Extract:
One day when Solomon took the roll call of the birds he discovered that the hudhud was missing.

Why do I not see hoopoe, or "is he among the absentees?" either he brings me a valid proof or I will certainly punish or slaughter him severely for being absent.

Later when the bird arrived he described the situation before him for being away in the meeting.

I have discovered what you have not discovered, and I have arrived to you from the "Land of Sabah" where I found a wealthy woman with wonderful throne ruling over people An-Naml, Āyah (20–24)

As a pivotal role, the hoopoe also informed Solomon that the queen, along with her associates, worshipped the sun. Solomon subsequently wrote a letter and gave it to the bird for the queen to check the authenticity of what the bird said. The queen in return, sent gifts to him but he declined to accept them all. She later visited him, saw manifestation of Solomon, and adopted set of beliefs identified with religious conversion of Islam.

==Derived Islamic traditions==
In Islamic literature, the main features of hoopoe were to collect the information and report it to Solomon. It is also suggested that the bird was primarily involved in dowsing such as locating underground water.

Information provided:
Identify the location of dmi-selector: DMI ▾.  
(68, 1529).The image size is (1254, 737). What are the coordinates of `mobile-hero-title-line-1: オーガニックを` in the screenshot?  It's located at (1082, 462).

Directions:
#1 Translate this sentence from the passage on the hoopoe into French: "In Islamic literature, the main features of hoopoe were to collect the information and report it to Solomon."
#2 Continue the passage on the hoopoe in Islamic tradition from its final sentence.

Responses per task:
#1 Dans la littérature islamique, les principales caractéristiques de la huppe étaient de recueillir l'information et de la rapporter à Salomon.

#2
In Persian literature, the hudhud is honored for its wisdom in The Conference of the Birds, a Persian poem by Attar of Nishapur, as the natural "king of birds", though the hudhud himself defers to the Simurg.

In Turkish literature, the hoopoe is known as one of the sacred birds known as "Mürg-i Süleyman". The bird, according to Turkish philosophy, is given long silk on his head for his loyalty and compassion. Some mystic traditionalists credits the hoopoe with being able to bring about meaningful dreams.

==In popular culture==

The connection of the hoopoe with Solomon and the Queen of Sheba in the Qur'anic tradition is mentioned in passing in Rudyard Kipling's Just So story "The Butterfly that Stamped".

A hoopoe appears in the music video "The Mountain, The Moon Cave and The Sad God" by the band Gorillaz.